> _TASK INSTRUCTIONS_:
After locating the line that contains "Open the three-dots more options menu", quote it and all lines after it through the end of the entries, and nothing more. Pictures stay out.

> _RECORDS FOR THE TASK_:
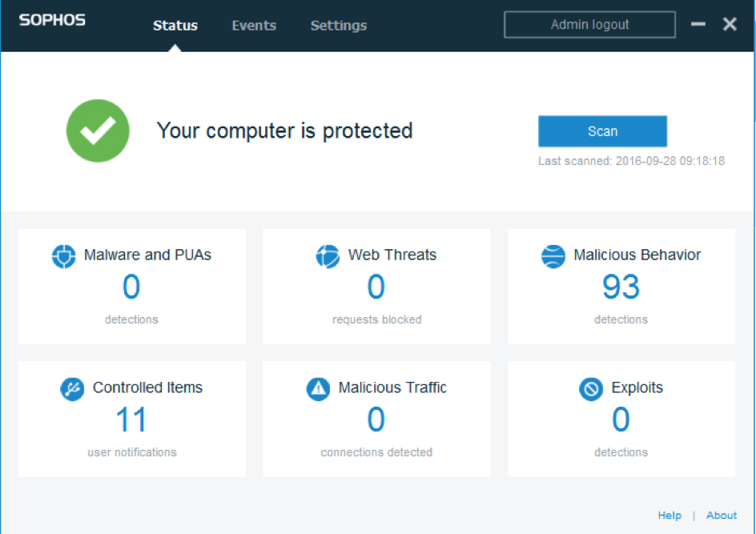Start a scan with the Scan button

[x=602, y=131]
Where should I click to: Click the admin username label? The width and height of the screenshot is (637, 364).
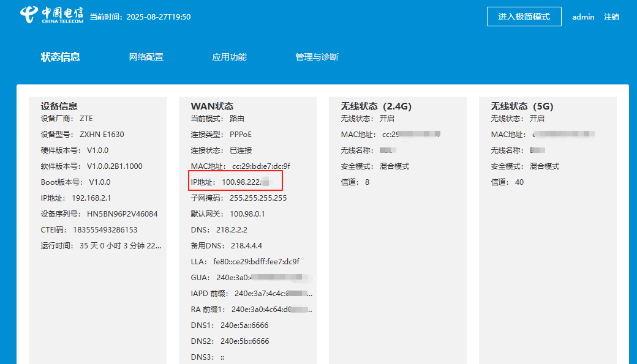[x=582, y=17]
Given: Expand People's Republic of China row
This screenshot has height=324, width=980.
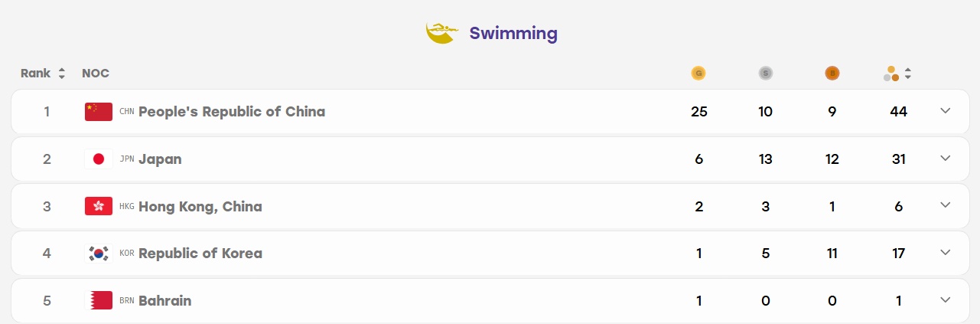Looking at the screenshot, I should click(x=946, y=111).
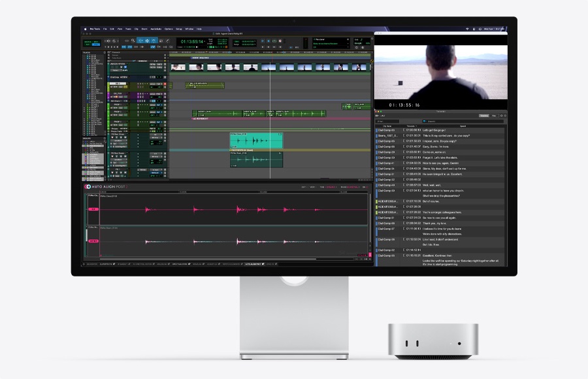Open the AudioSuite menu
The image size is (588, 379).
point(156,29)
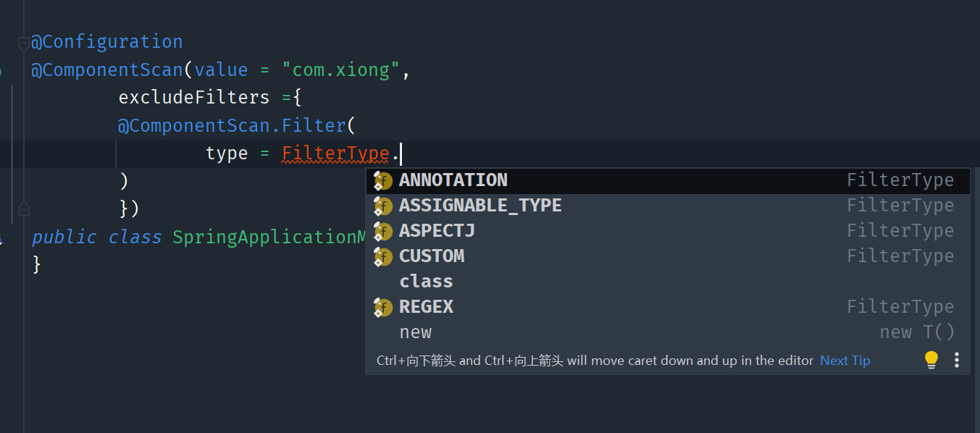This screenshot has width=980, height=433.
Task: Toggle fold marker beside the closing })
Action: 24,209
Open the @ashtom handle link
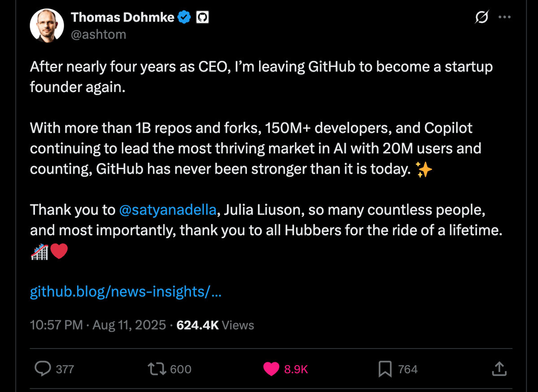 99,35

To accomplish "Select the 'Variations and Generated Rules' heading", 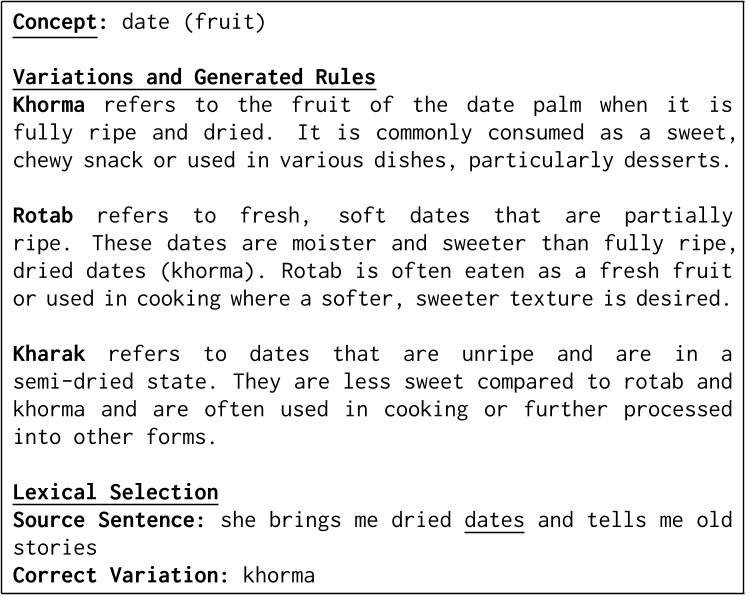I will point(194,78).
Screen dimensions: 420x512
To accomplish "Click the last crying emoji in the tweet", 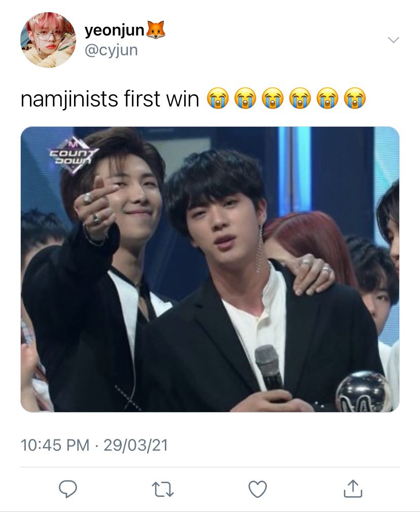I will point(355,98).
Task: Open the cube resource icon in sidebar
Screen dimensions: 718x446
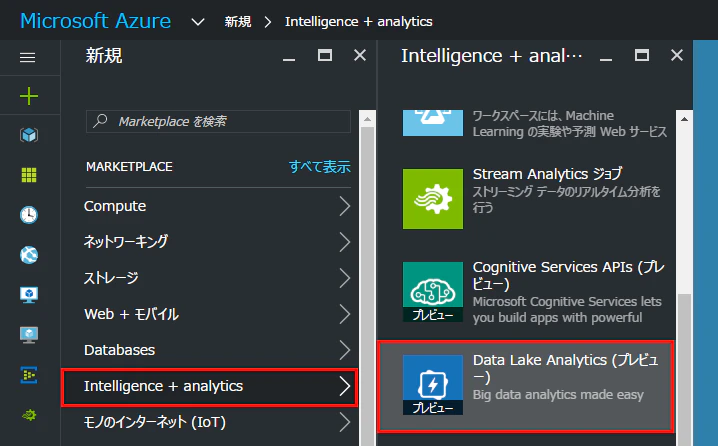Action: pyautogui.click(x=29, y=135)
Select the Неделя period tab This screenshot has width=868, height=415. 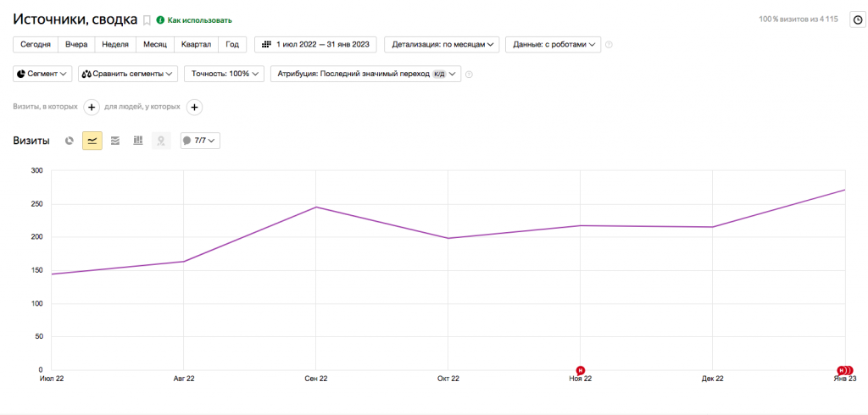coord(115,45)
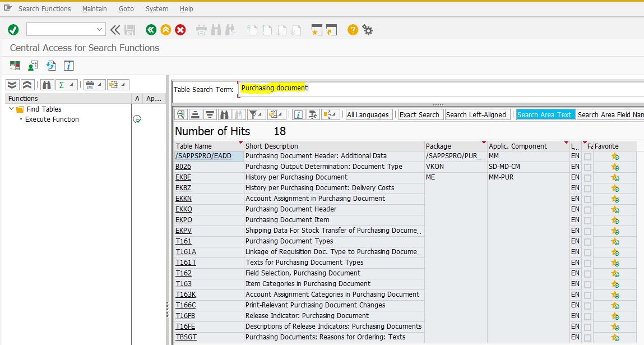Image resolution: width=644 pixels, height=345 pixels.
Task: Open the filter dropdown in results toolbar
Action: [256, 114]
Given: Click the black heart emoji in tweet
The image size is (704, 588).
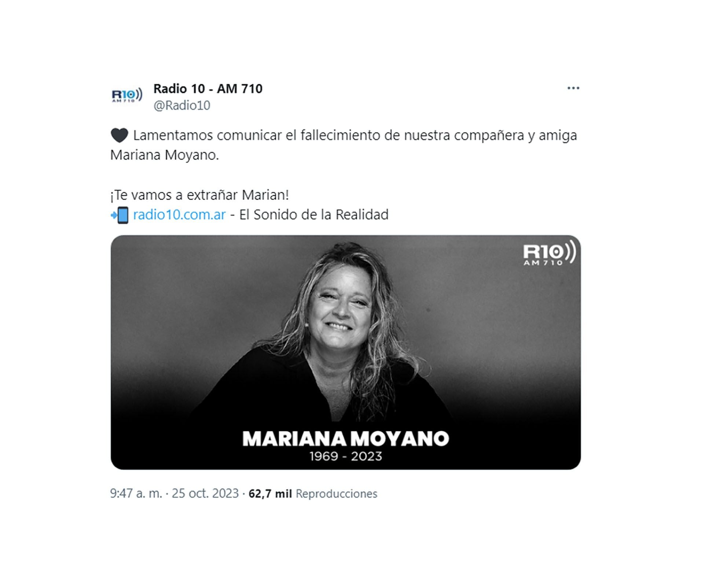Looking at the screenshot, I should click(x=119, y=136).
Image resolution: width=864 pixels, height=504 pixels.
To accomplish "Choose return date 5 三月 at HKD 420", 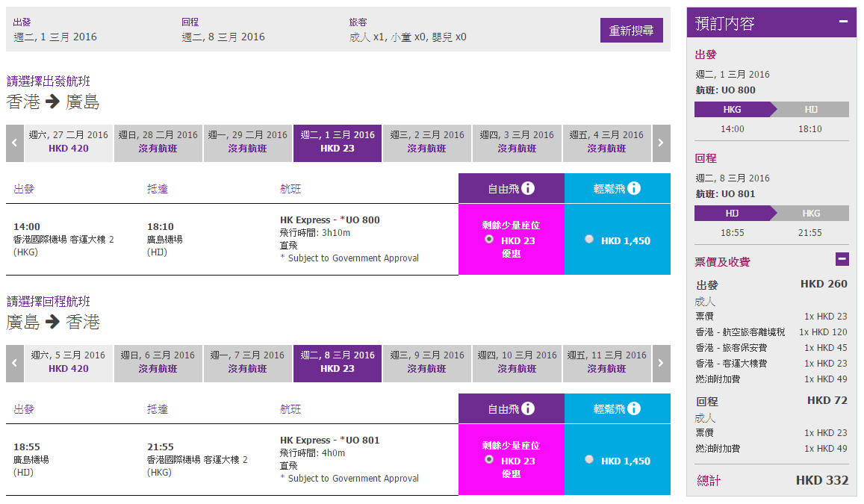I will point(69,363).
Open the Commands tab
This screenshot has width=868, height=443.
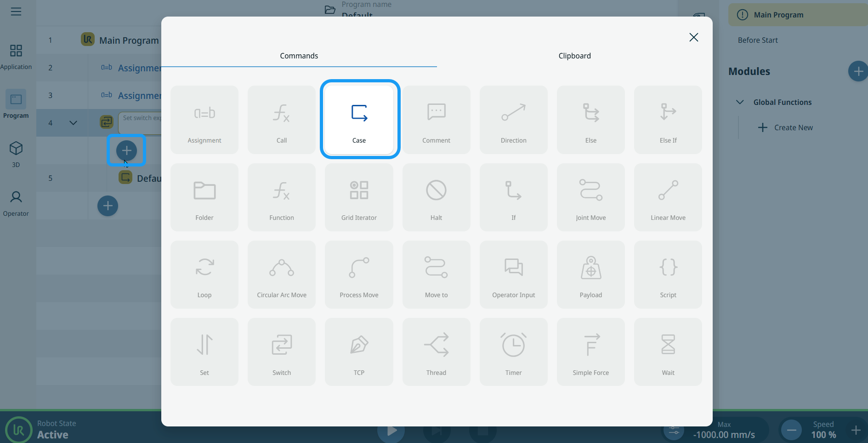pyautogui.click(x=299, y=56)
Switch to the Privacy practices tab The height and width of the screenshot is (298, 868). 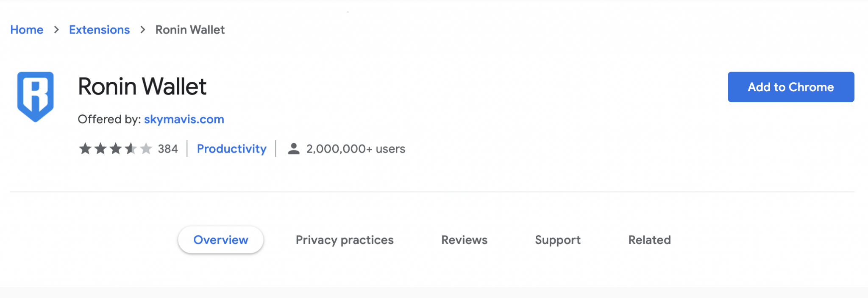pos(345,240)
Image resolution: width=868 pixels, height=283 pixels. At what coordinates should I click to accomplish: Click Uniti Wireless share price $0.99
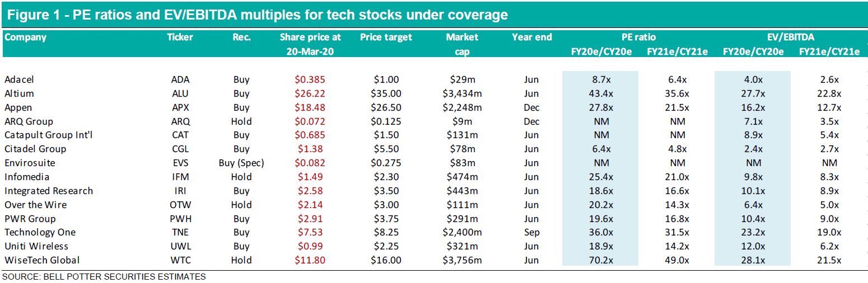(310, 246)
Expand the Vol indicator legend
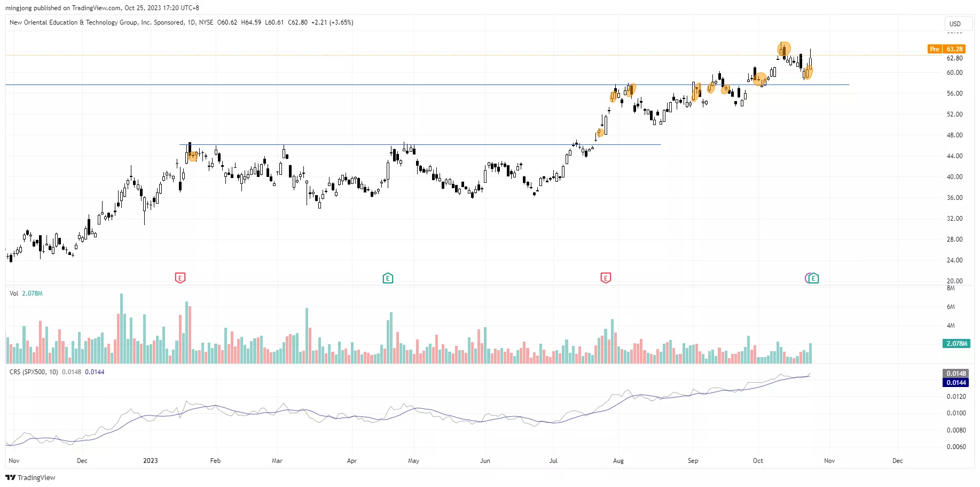Screen dimensions: 980x487 pyautogui.click(x=14, y=293)
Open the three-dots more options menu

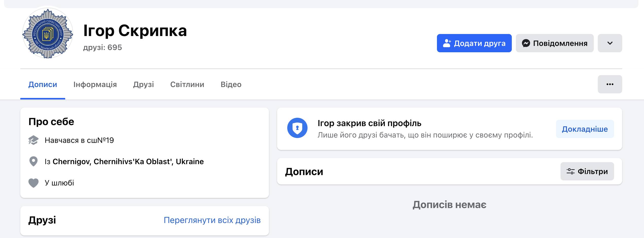click(x=610, y=84)
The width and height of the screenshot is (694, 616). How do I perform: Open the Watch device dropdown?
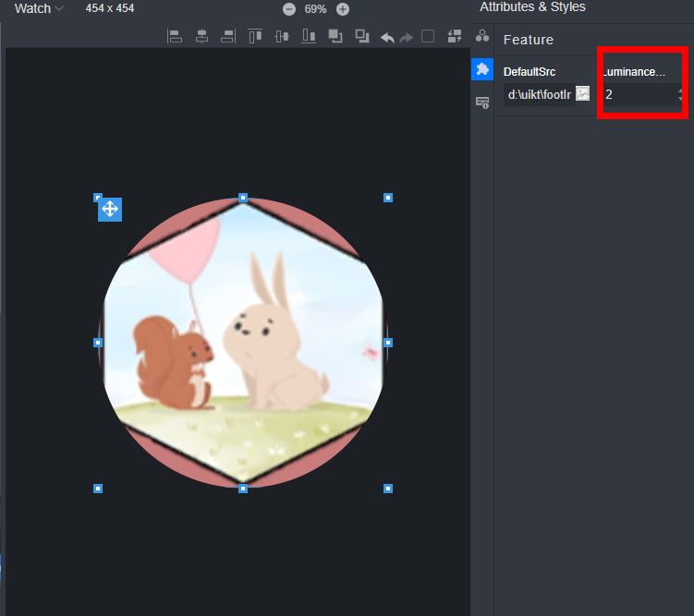39,8
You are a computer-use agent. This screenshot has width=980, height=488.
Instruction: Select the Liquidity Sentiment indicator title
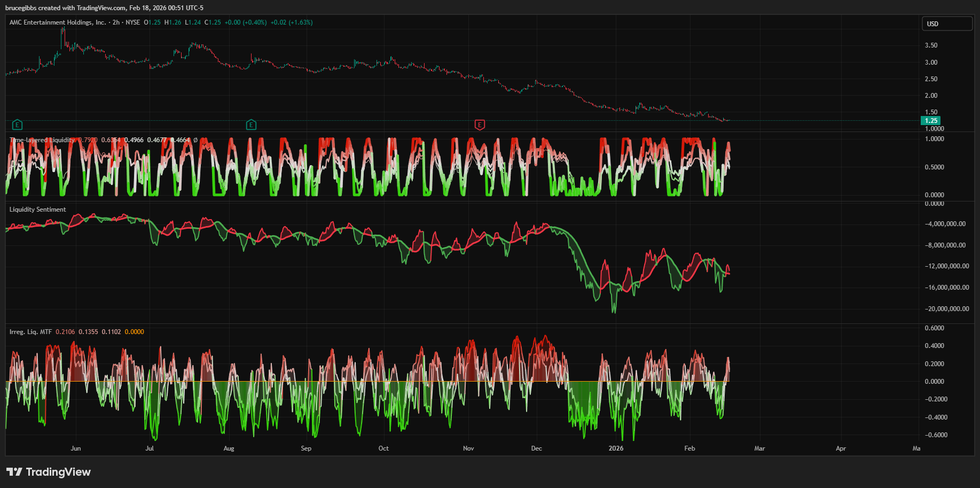click(38, 210)
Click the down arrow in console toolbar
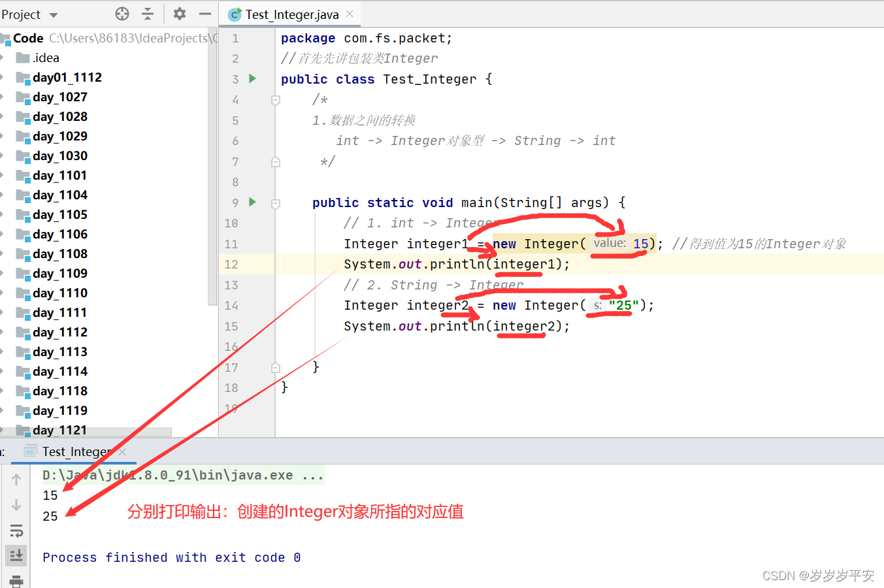 pos(16,504)
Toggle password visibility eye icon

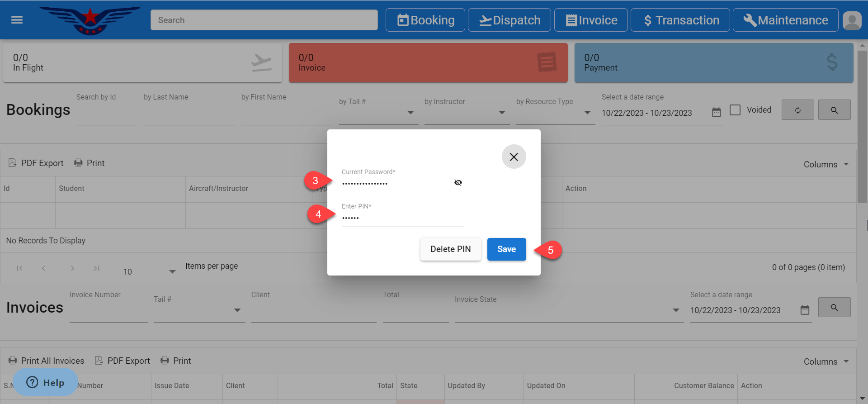coord(458,183)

> _RESULT OF THE TASK_:
Open the three-dots more options menu

click(x=610, y=84)
The width and height of the screenshot is (694, 616). How do I perform: Open the Watch device dropdown?
39,8
You are a computer-use agent. This screenshot has width=980, height=488.
Instruction: Select the Liquidity Sentiment indicator title
click(38, 210)
Click the down arrow in console toolbar
 pos(16,504)
Toggle password visibility eye icon

coord(458,183)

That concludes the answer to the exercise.